Customers have more choice than ever, with national retailers, local stores, and now internet shopping. Assignment Radio’s Madeline Stebbins examines the effects of local shopping in Norman.
The “shop local” movement has gained momentum the last few years. But beyond the hype, past the fad – does shopping local really matter?
Bryce Bandy: Up to three times as much of the money stays in your community when you spend it with a local and independent business, as opposed to a big box or a franchise.
Bryce Bandy is one of the founders of Keep It Local OK, an Oklahoma City company designed to publicize local businesses. Keep It Local OK sells membership cards, and local businesses, shops and restaurants offer discounts or deals to the cardholders.
Bandy: How we see it is, we give people the tools and the incentives to spend money locally. Not only that, but also show them the best places to eat, shop, services to use here in Oklahoma.
Research tends to show that spending money in your own city, and at businesses owned locally, can make a big difference. A study done in 2012 in Salt Lake City … a city about the same size as the Oklahoma City metro … shows that local stores return more than half of their revenue to the local economy – and restaurants return nearly 79%. National chains return less than half of what local businesses do – for stores, it’s less than 15%, and for restaurants it’s just over 30 percent.
Don Wood is the director of the Norman Economic Development Coalition. He works to keep Norman businesses happy and productive.
Wood: We work on product improvement, and our produce is Norman. Anything we can do to make Norman a better place, a more attractive place for people to come to, then we do that.
Wood says that Norman benefits from out-of-state employers, but its locally-owned businesses bring more than just jobs to the table.
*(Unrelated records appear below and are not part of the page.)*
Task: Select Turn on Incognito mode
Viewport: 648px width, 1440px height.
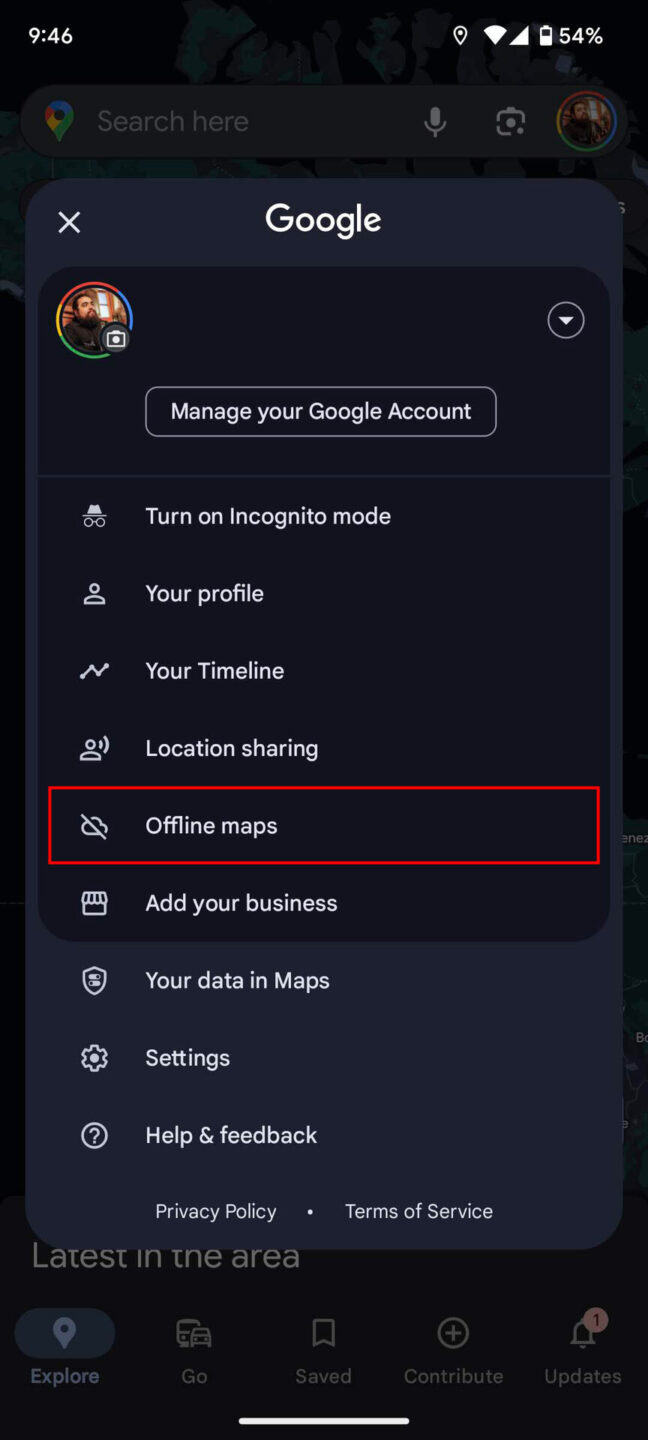Action: [x=268, y=516]
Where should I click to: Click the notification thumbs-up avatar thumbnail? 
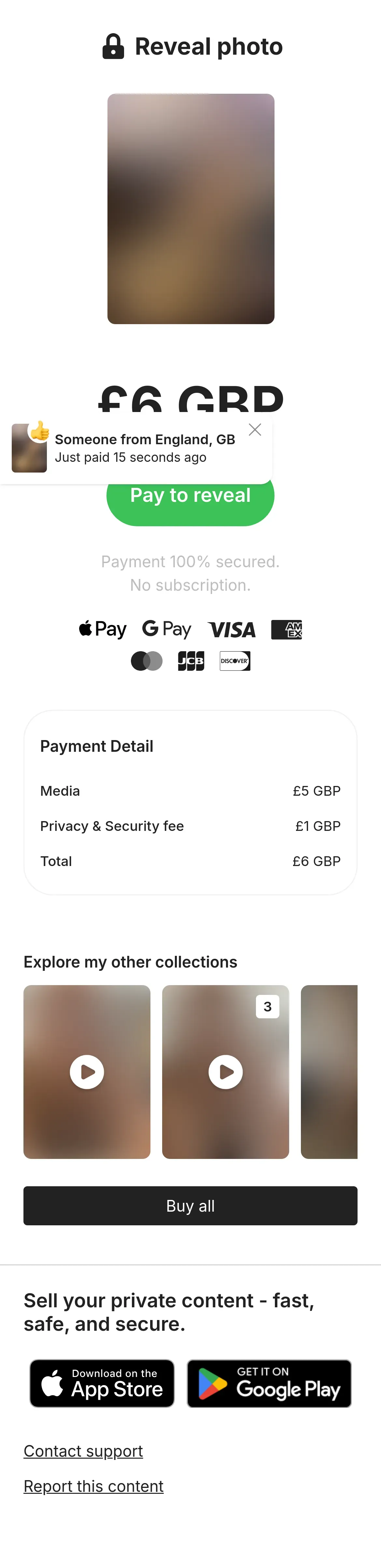(x=29, y=448)
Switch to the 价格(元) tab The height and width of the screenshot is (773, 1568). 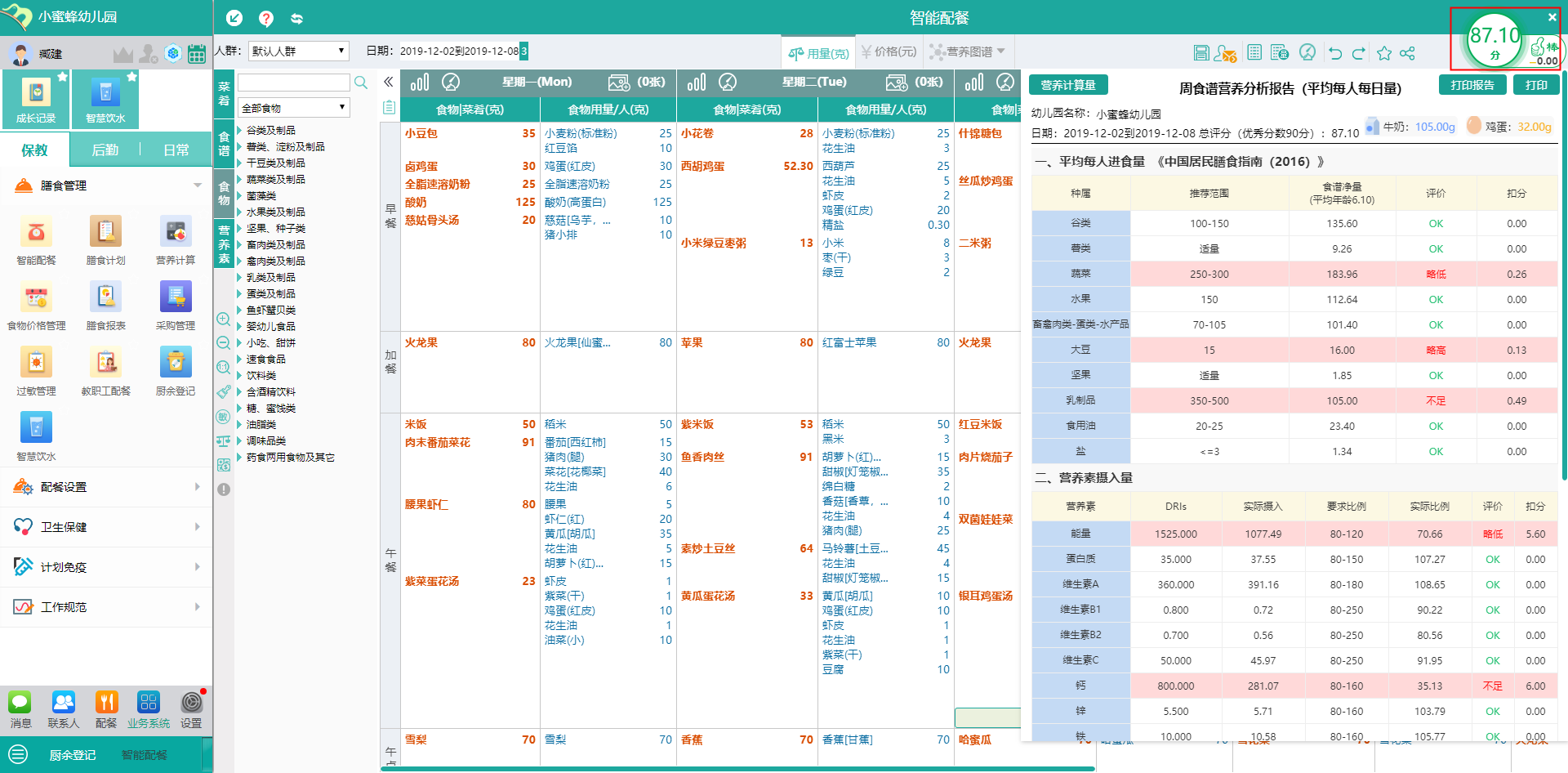[889, 52]
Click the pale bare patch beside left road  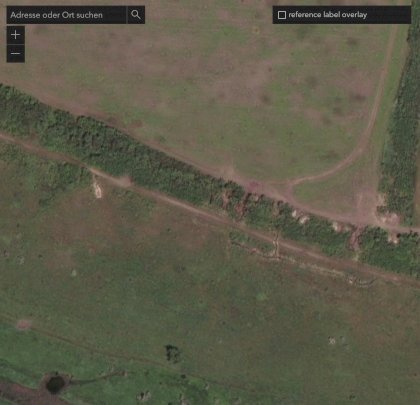[97, 189]
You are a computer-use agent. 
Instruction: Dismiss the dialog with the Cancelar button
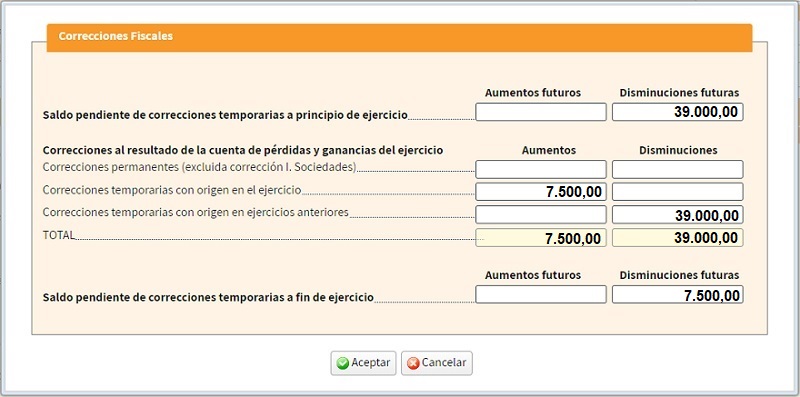point(437,363)
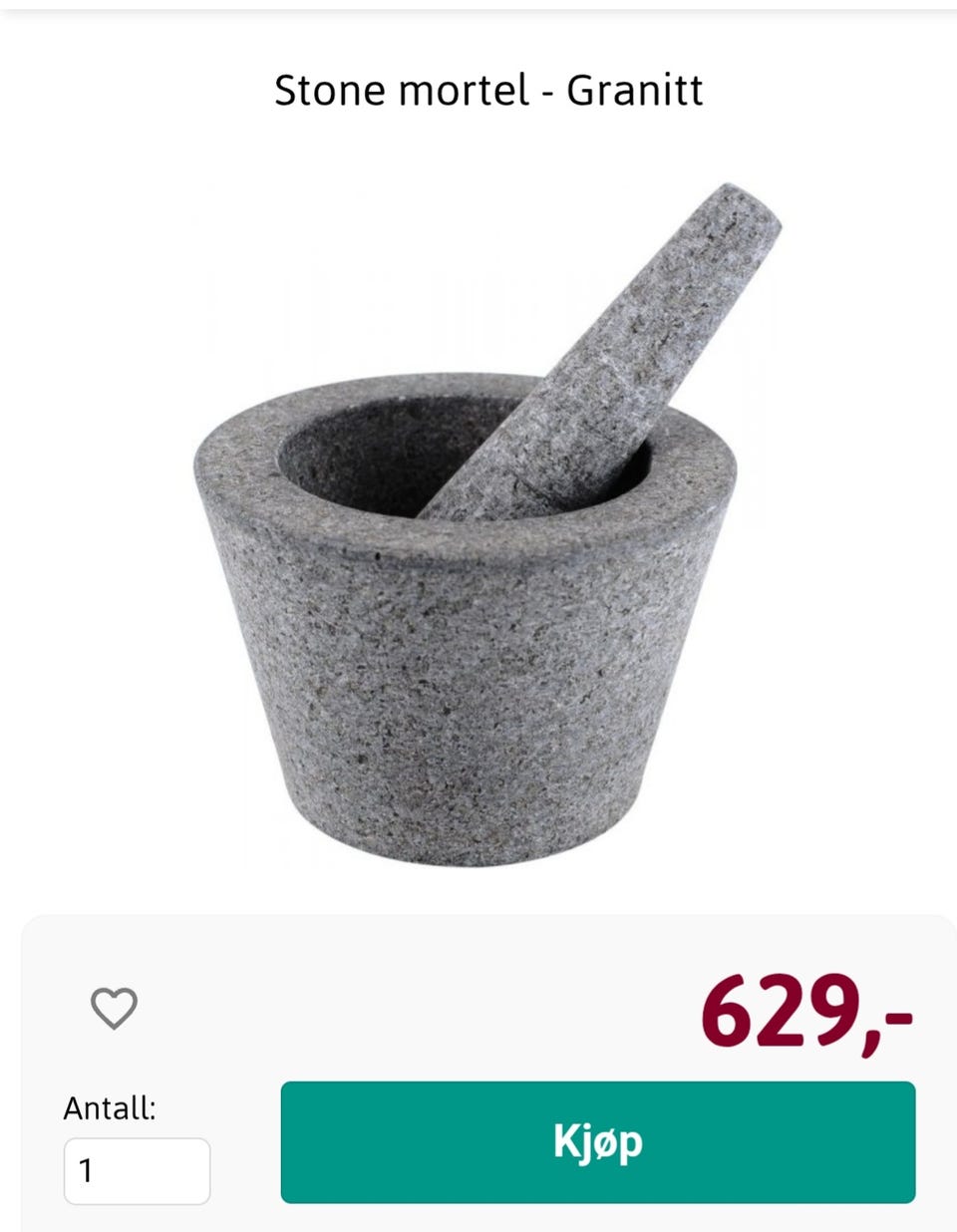The height and width of the screenshot is (1232, 957).
Task: Click the green Kjøp button
Action: [x=598, y=1142]
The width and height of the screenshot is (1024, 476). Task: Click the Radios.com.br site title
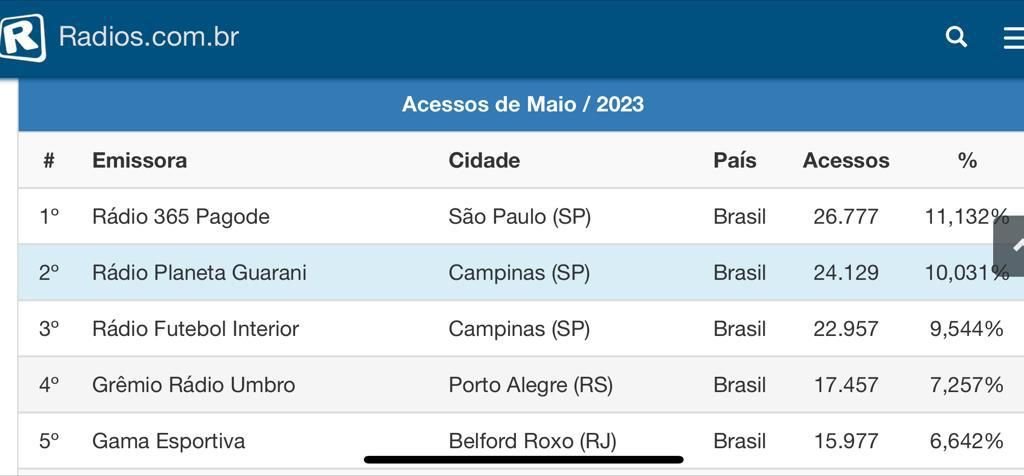click(149, 37)
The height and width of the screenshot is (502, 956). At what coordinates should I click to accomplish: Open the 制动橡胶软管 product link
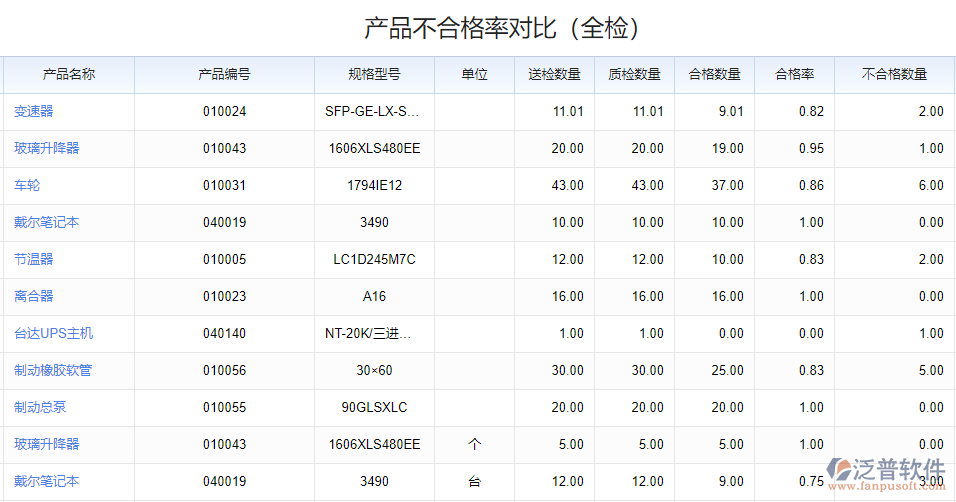[52, 370]
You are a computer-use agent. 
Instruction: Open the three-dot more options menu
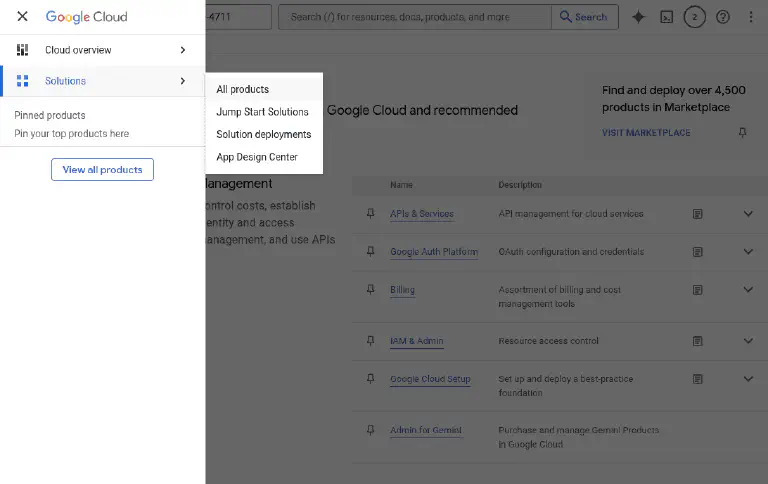click(x=751, y=17)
Wood: There’s a certain passion that the young entrepreneur has starting their company and growing their company, and there’s a passion they have for the community that the other companies that come in from outside probably never get. They don’t have that same passion, that same drive to help make the community successful at the same time.
Wood says consumers might not realize it, but frequenting a local store has a bigger effect than just supporting the family that owns that business.
Wood: They’re employing people, and those could be your neighbors, could be people in your church, could be people you see around the community that actually have jobs because you’re spending dollars in the community. Those dollars kind of circulate in the community and they’re spent with another business and another business and another business, and it really has a multiplier effect.
There are two kinds of shopping local – shopping at stores owned by people in the community, and shopping at stores in town, no matter who owns them. Locally-owned businesses get most of the shop-local attention, but Don Wood says keeping your money within city limits is just as important.
Wood: The way Oklahoma law is set up, the biggest generator of revenues to our local government is sales tax. So if you’re spending your dollars in a local store, then that local store is paying sales tax and that’s what pays for firemen and policemen and street repair and parks and recs and all the other things that we expect our city to do. It’s kind of hard to expect the city to do a lot for you when you go spend all your dollars outside of Norman.
There are benefits to both kinds of shopping local, and they have one thing in common: local stores need local customers. And for Don Wood and others, buying local is more than just a trend – it’s becoming a way of life.
Wood: It’s a no-brainer.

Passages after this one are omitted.